True story: one of the first reviews I can ever remember writing for any video game was for Sonic Adventure 2. I re-wrote that review for SA2 no less than twice as I improved my writing ability, making this the third or even fourth time I’ve written a review for it. Unsurprisingly, my opinion of the game has not changed much since 2001, though I have definitely gotten better at writing:
The story of Sonic Adventure 2 is a complicated one; Sonic Team took special care leading up to its release to keep many of its story details a secret, and even through the normal course of the game, much of the game’s plot remains unclear – perhaps due to poor translation, poor writing, or a combination of the two. It’s the kind of plot where things just happen, and characters sometimes make decisions that don’t really make sense except to serve as an excuse to set up the next level – yet it is still preoccupied with trying to tell us this at-times-laughable “story” about an evil, bio-engineered talking hedgehog with magical time-warping powers who is hell-bent on getting revenge on the planet earth. In a way, though, that’s video games – the plot to any Super Mario is no less ridiculous when you break it down, but neither does it try as hard to make you care about its story as much as Sonic Adventure 2 does, where its lengthy cutscenes can make up close to a quarter of the game’s total play time.
The other 3/4ths of the game is, of course, spent playing through either “Hero Story” or “Dark Story”, which is an oddly Japanese way of saying good versus evil. Each story is split up between three playable characters broken up by class, bringing the total roster to six, in spite of complaints that Sonic Adventure‘s large number of characters was pushing its star performer too far out of the spotlight. To combat this, Sonic Team attempted to streamline each character’s role – and while noble in concept, it does not always work out so well in practice. Whereas Sonic’s levels in the original Sonic Adventure were serpentine, somewhat open areas that each felt noticeably unique, all of the “speed-class” levels in Sonic Adventure 2 are built from the same heavily-scripted, linear, single-lane tracks hovering over illogical bottomless pits, turning every stage in to a glorified re-skin of Speed Highway. (Keep reading…)

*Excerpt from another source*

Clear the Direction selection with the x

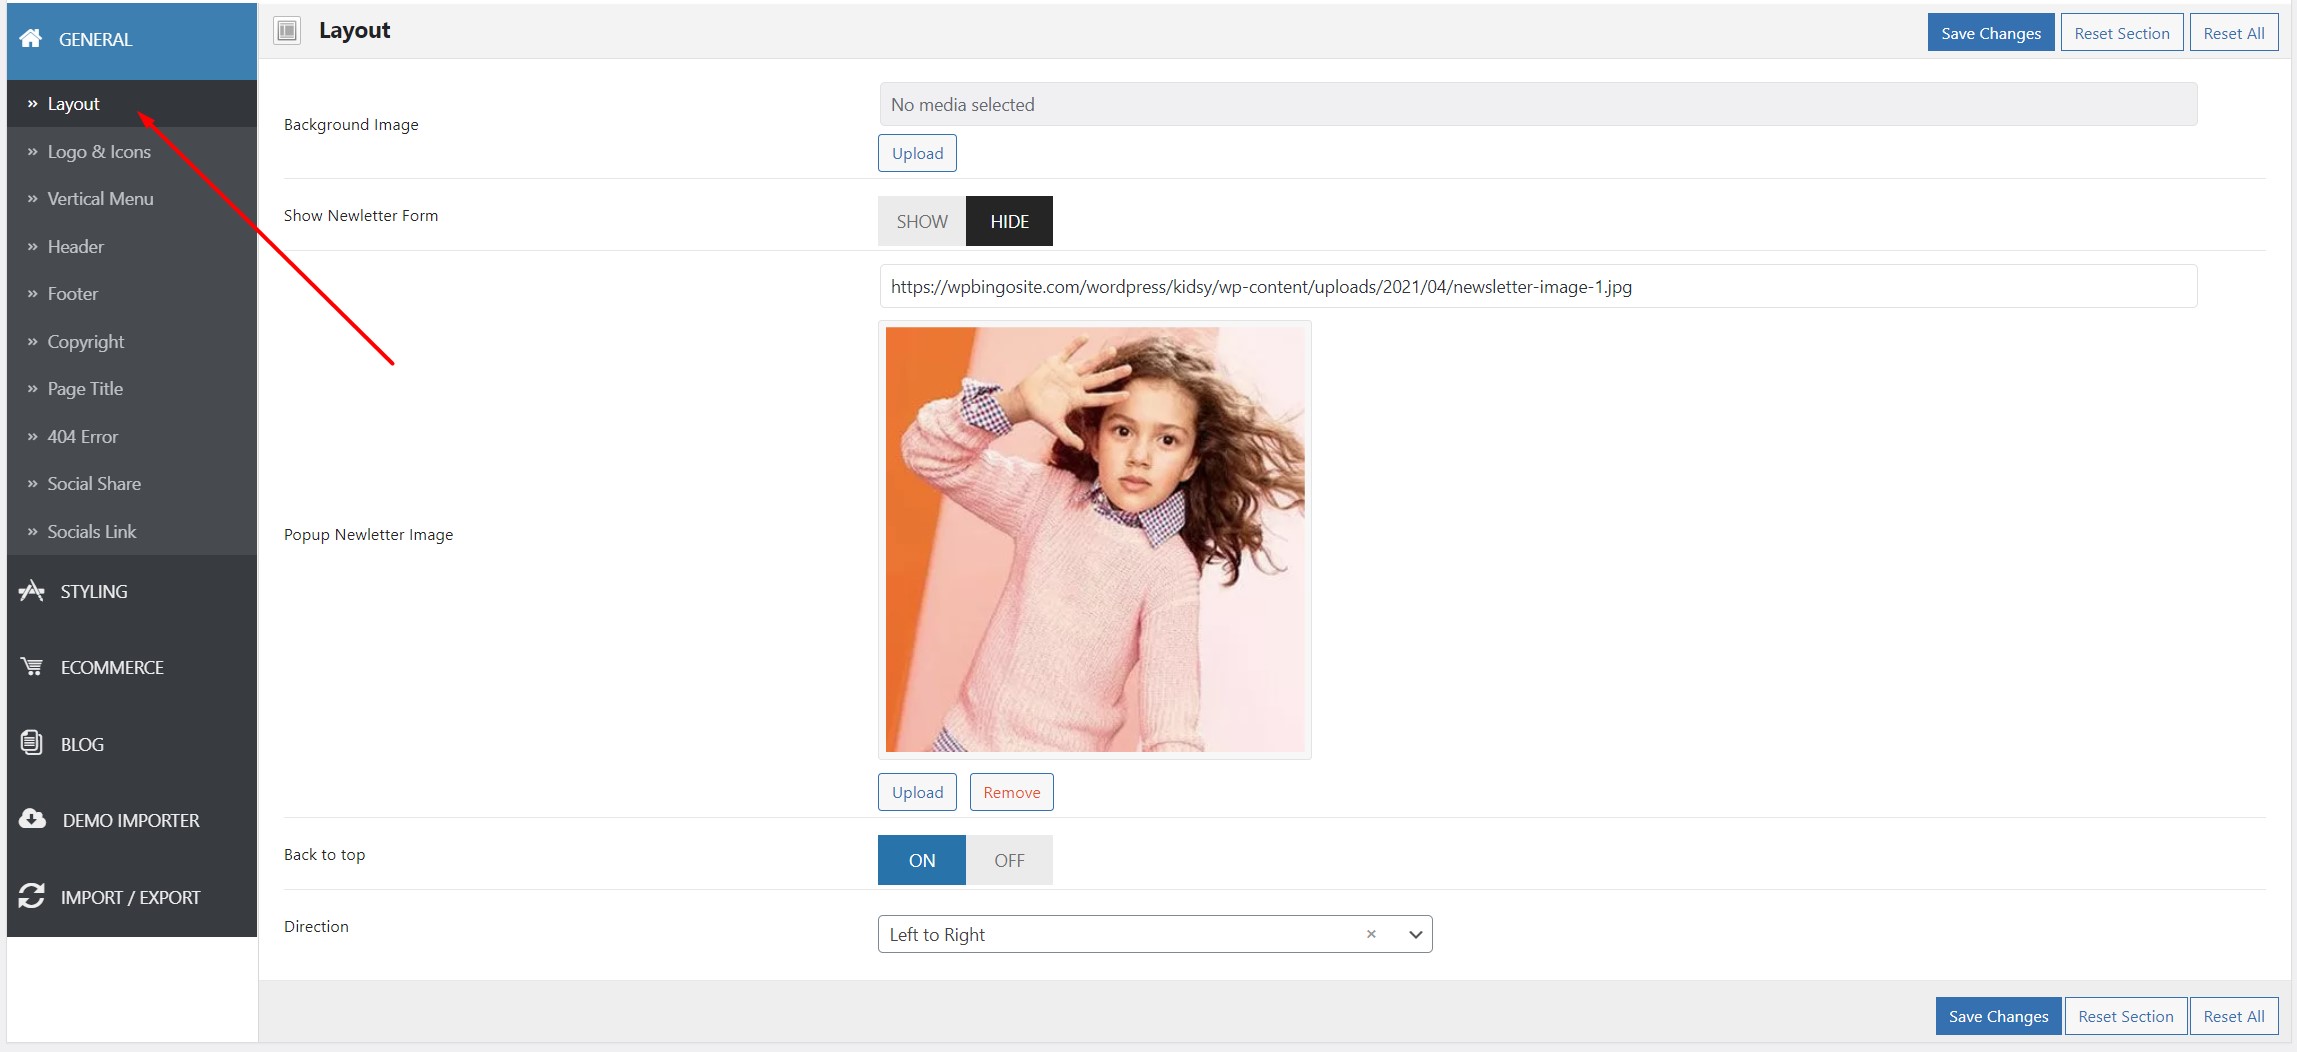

Obviously I am not, uh, entirely kind to the game, though I do make a point to say that I do think parts of Sonic Adventure 2 are good. And it’s definitely better than Sonic Heroes, at any rate. I just hope this doesn’t spark too much vitriol in retaliation.
It is important to note, however, that if you consider my review as using the full review scale, I’m actually rating the game strictly as “Average”. But the only people who acknowledge that stuff are other reviewers, it would seem.